Crónicas sobre esta estreita faixa de terreno (2)
Hoje vou falar-vos de oliveiras. As galinhas podem esperar.
As oliveiras aqui do sopé da Serra dos Candeeiros são maioritariamente da variedade galega. Tradicionalmente estas árvores eram de grande porte, com cinco ou seis metros de altura e oito ou dez de diâmetro. Noutros tempos, em que a mão de obra era jovem e abundante, subir a essas alturas não era um problema, mas com o passar dos anos, e com a mudança etária que o mundo rural sofreu, os acidentes na apanha da azeitona começaram a ser um tema incontornável. Todos os anos pelo menos uma pessoa conhecida sofria um acidente grave ao cair de uma oliveira e, pouco a pouco, as árvores foram sendo 'derrotadas' com podas mais curtas tornando-se mais baixas e, por vezes, até desproporcionalmente largas.
Além da questão da segurança, a oliveira tem de ser podada para não ficar com o seu interior muito cerrado. A planta esforça-se muito mais para manter toda aquela vegetação e isso reduz a sua produção. Além disso, uma oliveira muito fechada complica muito a apanha da azeitona. O ano que se segue a uma destas podas é sempre menos produtivo, mas a prazo é uma boa opção.
As ovelhas entregam-se com afinco às sobras destas podas e rapidamente fazem desaparecer todas as folhas. É um ciclo perfeito. O excesso aparentemente inútil das oliveiras transforma-se em alimento. Sobram ainda os ramos que, agora despidos de folhas, servem para atear o forno, e até que esse dia chegue são um poiso muito apreciado pelas galinhas para pernoita.
A apanha da azeitona é naturalmente um momento especial para os olivicultores. É o inicio da última fase de vários meses de trabalho, e que só termina quando se vai buscar o azeite ao lagar.
O minifúndio, que aqui é maioritário, permite que em poucos dias se resolva o assunto e, mesmo para os menos idosos que ainda trabalham, é vulgar guardarem-se uns dias de férias para esta altura do ano.
Não conheço por aqui quem subsista exclusivamente da produção de azeite. Esporadicamente poderá ser um complemento de rendimento, mas na maioria das vezes é apenas uma forma de ter azeite caseiro suficiente para gastar todo o ano e para dar à família e amigos. É também uma forma de pagamento a quem, que não sendo da família, tenha ajudado na apanha.
Normalmente a colheita é também o motivo, não menos importante, para reunir a família. Existe uma forte vertente pessoal e familiar em tudo isto. A relação com o olival é alimentada por uma mistura de posse do território com homenagem a quem o planeou e concretizou.

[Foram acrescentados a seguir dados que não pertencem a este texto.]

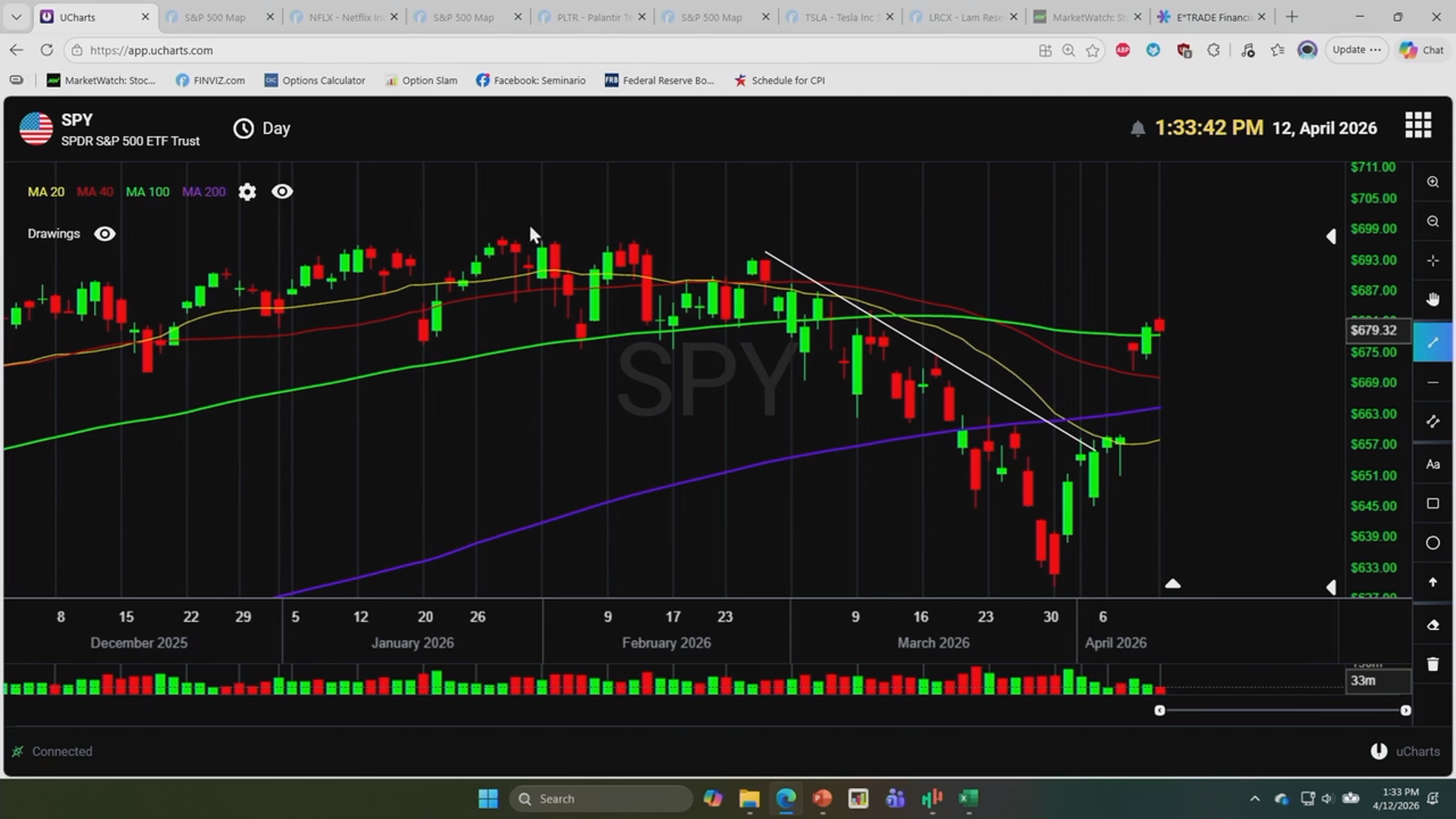1456x819 pixels.
Task: Open the tab list chevron in browser
Action: tap(17, 17)
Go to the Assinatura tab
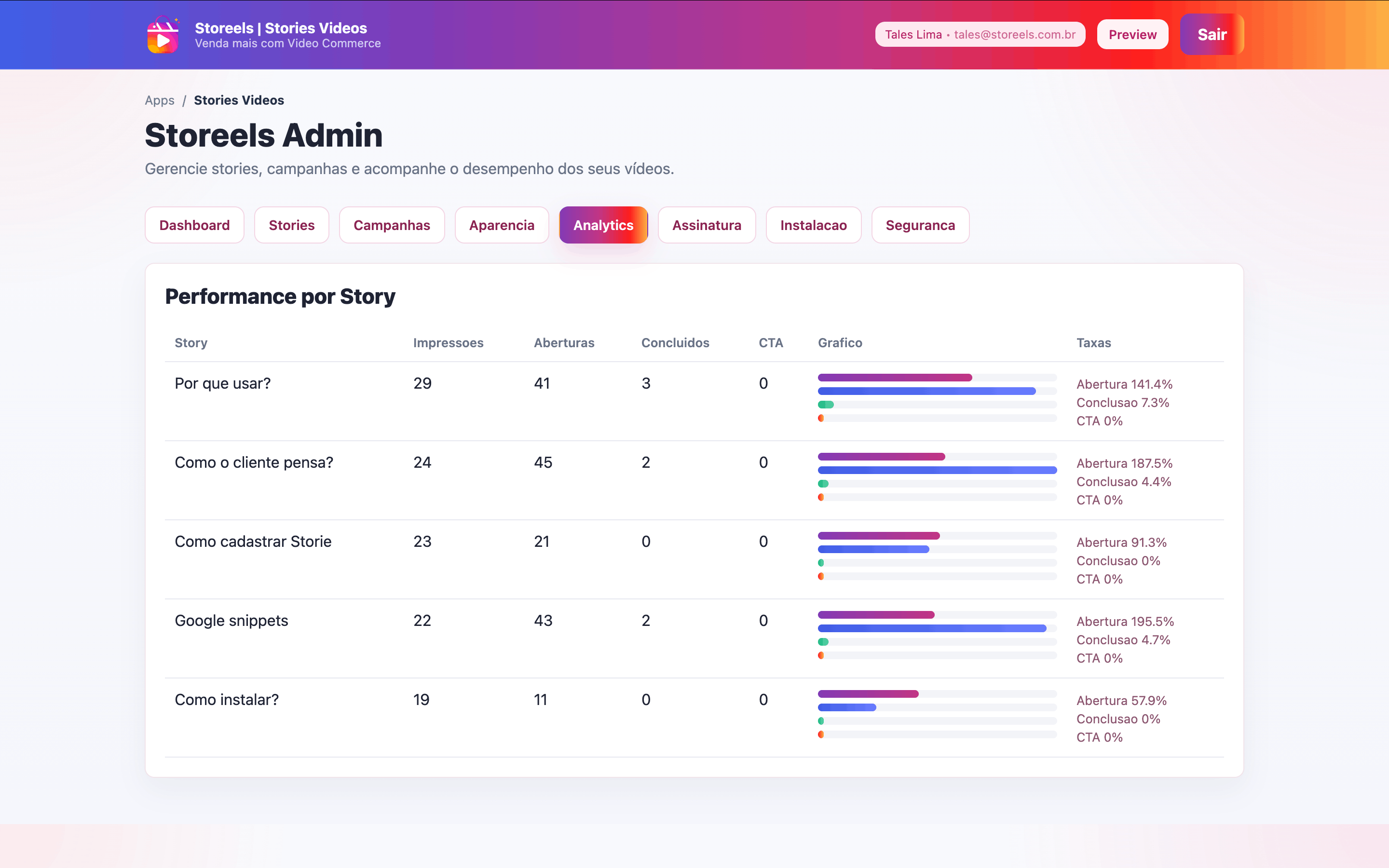The height and width of the screenshot is (868, 1389). 706,225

Manter um olival é manter um espaço, as suas plantas e o propósito que foi concretizado há muitas décadas atrás pelos pais ou avós.
Mesmo que não conscientemente, quando se planta um olival, se cuida dele com a ajuda dos filhos, irmãos e outros familiares está-se também a passar uma mensagem e a consubstanciar uma intenção.

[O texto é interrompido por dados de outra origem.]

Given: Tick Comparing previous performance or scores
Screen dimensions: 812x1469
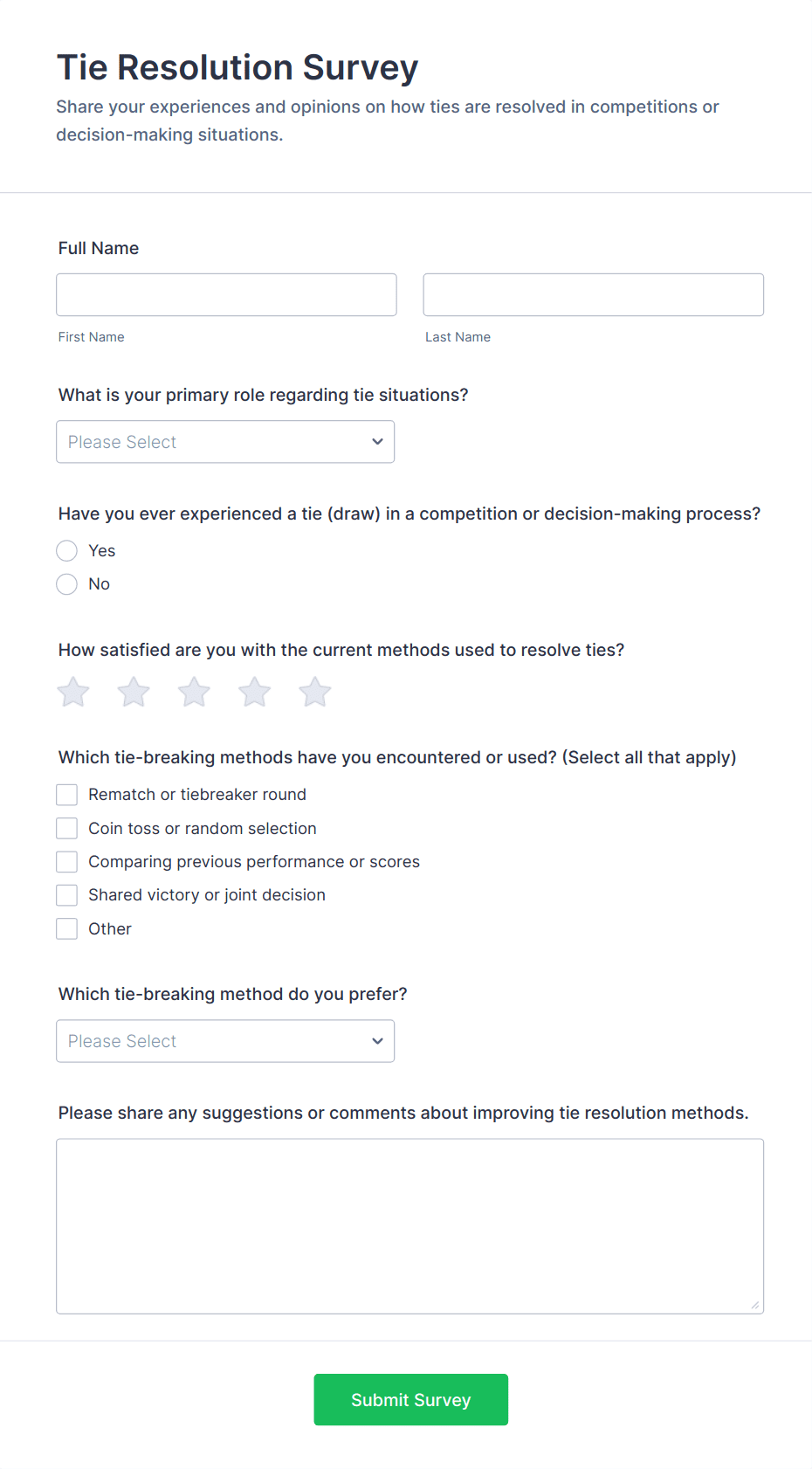Looking at the screenshot, I should click(66, 861).
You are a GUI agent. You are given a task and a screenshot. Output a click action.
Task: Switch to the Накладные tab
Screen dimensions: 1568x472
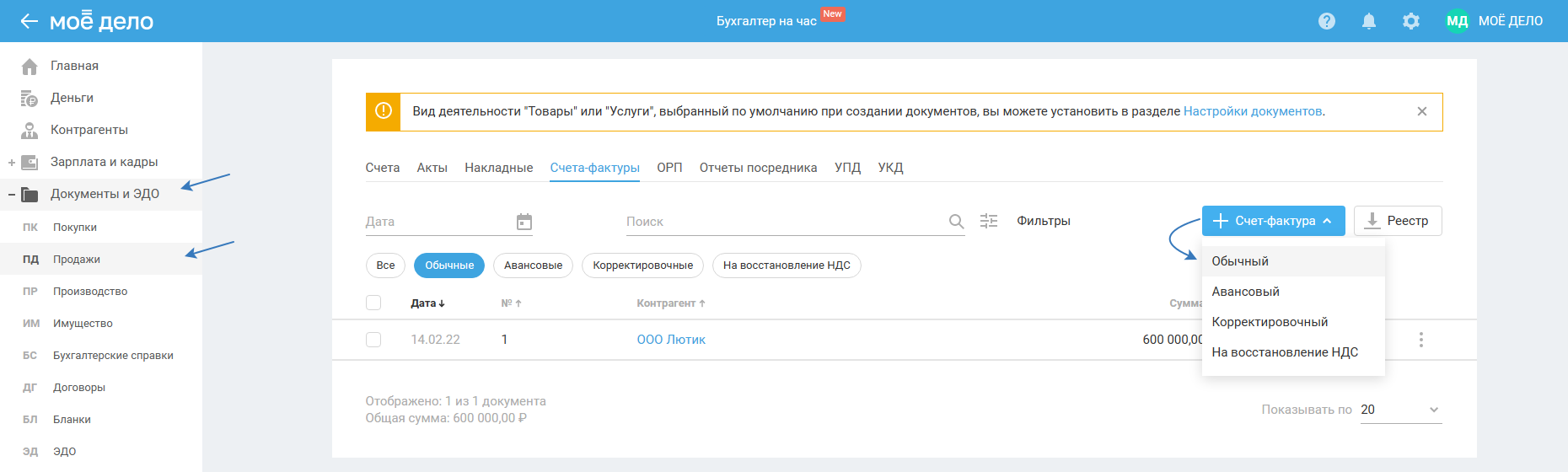click(498, 168)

O azeite produzido desta forma tradicional e tão pessoal fica muito mais dispendioso do que o que se consegue com métodos intensivos e muito mais profissionais. Tem havido diversas mudanças no enquadramento legal de toda esta actividade e no geral todas têm reforçado as vantagens do efeito de escala conseguido pelas explorações intensivas.
Em abstracto os subsídios agrícolas irritam-me, mas o maior subsídio que se poderia dar a este tipo de agricultura era não lhe complicar mais a vida. Um olival tradicional pode durar muitos mais anos que a idade do actual regime político somada à do anterior. Mas mesmo assim há sempre mais uma norma emanada pelo ministro de turno, porque agora é que se vão resolver os problemas e enriquecer os agricultores. Nisto sinto-me especialmente liberal. Não mudem mais regras porque isso é, demasiadas vezes, o melhor que um governo pode dar ao seu país.
Apesar de tudo isto ainda vai havendo quem insista em manter esta tradição, e este ano adivinha-se mais produção que no ano passado.